(Task)
Which lines below fall between the one containing "Given: Toggle the" and the one containing "This screenshot has width=753, height=366."? Repeat them exactly, counting both of those lines, and add nothing else.

(Dataset entries)

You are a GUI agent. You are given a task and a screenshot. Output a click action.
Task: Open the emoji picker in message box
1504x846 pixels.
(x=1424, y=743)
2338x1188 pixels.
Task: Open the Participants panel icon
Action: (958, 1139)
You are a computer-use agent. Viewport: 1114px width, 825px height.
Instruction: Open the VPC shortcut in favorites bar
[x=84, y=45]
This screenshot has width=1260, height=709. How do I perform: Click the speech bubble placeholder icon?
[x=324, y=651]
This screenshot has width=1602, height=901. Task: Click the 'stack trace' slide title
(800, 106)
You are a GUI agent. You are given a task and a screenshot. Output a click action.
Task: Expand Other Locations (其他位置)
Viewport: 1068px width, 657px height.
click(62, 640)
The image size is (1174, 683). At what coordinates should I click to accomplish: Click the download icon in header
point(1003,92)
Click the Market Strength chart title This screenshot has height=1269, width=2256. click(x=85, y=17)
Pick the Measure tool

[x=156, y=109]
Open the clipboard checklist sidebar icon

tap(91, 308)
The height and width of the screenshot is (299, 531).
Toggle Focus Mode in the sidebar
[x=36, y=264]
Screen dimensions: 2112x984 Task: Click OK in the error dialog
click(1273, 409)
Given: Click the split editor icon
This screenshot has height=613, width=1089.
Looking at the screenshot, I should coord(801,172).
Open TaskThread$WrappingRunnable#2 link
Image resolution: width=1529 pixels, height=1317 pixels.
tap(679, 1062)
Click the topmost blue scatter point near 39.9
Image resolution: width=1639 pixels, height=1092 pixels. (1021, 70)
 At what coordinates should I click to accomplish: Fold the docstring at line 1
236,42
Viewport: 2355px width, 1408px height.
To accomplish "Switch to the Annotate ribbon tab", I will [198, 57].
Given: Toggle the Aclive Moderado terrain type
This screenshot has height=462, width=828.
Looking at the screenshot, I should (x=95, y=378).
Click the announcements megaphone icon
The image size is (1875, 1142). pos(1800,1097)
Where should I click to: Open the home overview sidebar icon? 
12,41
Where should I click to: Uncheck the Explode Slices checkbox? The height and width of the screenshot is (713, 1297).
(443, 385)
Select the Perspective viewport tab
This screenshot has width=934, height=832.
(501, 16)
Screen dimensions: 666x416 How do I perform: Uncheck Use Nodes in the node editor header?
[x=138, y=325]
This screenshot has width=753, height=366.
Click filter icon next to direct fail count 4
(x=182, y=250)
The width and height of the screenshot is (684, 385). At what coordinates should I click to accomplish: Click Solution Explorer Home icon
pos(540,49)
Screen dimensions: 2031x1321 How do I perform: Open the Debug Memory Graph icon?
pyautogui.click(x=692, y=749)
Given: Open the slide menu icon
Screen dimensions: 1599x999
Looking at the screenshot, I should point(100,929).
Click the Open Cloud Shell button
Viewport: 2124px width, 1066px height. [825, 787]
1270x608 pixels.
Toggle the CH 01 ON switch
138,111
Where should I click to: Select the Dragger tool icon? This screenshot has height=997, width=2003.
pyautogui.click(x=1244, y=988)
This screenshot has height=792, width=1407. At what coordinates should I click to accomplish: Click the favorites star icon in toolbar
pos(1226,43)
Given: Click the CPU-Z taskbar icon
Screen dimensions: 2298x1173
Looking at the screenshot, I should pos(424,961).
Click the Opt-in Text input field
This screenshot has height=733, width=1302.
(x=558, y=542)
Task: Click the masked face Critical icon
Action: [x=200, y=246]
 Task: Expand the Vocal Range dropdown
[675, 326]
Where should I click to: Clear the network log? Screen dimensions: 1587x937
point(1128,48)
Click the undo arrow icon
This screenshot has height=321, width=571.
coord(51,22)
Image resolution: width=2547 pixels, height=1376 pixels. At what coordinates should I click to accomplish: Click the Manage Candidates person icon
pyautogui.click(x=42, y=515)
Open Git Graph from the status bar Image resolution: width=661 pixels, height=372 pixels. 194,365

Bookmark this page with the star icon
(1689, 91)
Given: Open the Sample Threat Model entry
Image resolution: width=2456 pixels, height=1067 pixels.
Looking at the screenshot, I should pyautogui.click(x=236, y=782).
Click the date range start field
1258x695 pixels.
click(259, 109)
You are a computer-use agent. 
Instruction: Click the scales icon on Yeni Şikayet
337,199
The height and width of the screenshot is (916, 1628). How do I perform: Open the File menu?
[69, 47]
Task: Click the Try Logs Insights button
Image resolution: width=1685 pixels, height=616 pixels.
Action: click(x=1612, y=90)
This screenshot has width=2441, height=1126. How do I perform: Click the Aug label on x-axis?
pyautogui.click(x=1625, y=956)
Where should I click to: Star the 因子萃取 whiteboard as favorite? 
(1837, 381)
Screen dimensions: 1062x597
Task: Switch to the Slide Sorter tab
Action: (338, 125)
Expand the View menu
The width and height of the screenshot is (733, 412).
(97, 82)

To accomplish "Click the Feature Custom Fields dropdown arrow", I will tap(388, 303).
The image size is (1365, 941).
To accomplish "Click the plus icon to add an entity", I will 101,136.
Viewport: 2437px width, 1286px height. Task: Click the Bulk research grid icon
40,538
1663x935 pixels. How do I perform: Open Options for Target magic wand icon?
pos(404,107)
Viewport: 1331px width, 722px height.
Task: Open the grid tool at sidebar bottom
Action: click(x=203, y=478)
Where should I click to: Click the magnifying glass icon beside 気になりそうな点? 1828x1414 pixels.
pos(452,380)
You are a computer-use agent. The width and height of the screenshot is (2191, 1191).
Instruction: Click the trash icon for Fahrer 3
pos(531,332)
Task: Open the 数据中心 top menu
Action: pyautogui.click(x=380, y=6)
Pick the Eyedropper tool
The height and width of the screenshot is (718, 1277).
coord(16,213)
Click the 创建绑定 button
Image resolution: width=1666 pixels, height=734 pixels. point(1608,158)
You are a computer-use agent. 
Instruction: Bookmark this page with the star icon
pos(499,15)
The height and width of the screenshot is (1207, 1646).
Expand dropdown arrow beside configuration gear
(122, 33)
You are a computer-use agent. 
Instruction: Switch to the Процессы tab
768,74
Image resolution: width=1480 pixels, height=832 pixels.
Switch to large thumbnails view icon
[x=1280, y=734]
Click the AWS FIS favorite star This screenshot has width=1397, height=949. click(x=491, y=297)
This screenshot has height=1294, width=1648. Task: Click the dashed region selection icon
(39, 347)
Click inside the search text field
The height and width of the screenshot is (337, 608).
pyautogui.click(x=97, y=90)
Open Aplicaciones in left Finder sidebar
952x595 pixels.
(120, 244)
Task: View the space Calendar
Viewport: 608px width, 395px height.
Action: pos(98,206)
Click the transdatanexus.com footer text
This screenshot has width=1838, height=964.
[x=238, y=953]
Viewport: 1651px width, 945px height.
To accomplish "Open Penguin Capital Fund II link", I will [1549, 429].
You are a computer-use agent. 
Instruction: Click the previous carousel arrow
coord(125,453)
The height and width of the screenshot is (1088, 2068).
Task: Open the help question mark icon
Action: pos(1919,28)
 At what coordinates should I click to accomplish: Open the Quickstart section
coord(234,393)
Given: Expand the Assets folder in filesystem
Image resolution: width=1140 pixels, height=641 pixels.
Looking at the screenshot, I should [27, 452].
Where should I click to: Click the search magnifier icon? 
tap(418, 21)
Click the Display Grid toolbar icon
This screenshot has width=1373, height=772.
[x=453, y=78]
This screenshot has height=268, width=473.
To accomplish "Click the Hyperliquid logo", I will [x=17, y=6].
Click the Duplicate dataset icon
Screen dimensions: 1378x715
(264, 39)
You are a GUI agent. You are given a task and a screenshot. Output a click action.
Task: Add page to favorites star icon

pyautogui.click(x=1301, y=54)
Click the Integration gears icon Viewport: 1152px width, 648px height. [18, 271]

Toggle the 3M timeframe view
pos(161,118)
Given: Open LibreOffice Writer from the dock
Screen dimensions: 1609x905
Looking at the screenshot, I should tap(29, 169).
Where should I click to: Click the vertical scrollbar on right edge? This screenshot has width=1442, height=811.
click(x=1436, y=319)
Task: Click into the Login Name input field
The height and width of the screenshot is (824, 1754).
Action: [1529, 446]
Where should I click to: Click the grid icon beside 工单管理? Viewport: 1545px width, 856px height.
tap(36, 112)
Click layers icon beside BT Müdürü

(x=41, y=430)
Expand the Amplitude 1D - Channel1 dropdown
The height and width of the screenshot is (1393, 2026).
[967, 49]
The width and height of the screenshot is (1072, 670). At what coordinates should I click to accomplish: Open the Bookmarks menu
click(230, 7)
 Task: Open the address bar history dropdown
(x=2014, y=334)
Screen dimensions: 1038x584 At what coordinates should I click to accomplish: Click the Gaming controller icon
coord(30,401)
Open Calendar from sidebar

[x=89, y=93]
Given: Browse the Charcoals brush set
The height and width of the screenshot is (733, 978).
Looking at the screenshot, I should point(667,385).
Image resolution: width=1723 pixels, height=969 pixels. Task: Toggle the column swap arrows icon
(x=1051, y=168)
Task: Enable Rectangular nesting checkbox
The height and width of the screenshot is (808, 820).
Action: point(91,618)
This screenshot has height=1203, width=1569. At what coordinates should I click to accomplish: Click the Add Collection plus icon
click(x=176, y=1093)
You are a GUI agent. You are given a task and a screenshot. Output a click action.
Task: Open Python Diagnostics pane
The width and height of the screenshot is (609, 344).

(Solution for this task)
Given: Toggle the Aclive Moderado terrain type
This screenshot has height=462, width=828.
Looking at the screenshot, I should (x=95, y=378).
Click the announcements megaphone icon
The image size is (1875, 1142). pos(1800,1097)
Where should I click to: Open the home overview sidebar icon? 
12,41
Where should I click to: Uncheck the Explode Slices checkbox? The height and width of the screenshot is (713, 1297).
(443, 385)
Select the Perspective viewport tab
This screenshot has width=934, height=832.
(501, 16)
Screen dimensions: 666x416 How do I perform: Uncheck Use Nodes in the node editor header?
[x=138, y=325]
This screenshot has width=753, height=366.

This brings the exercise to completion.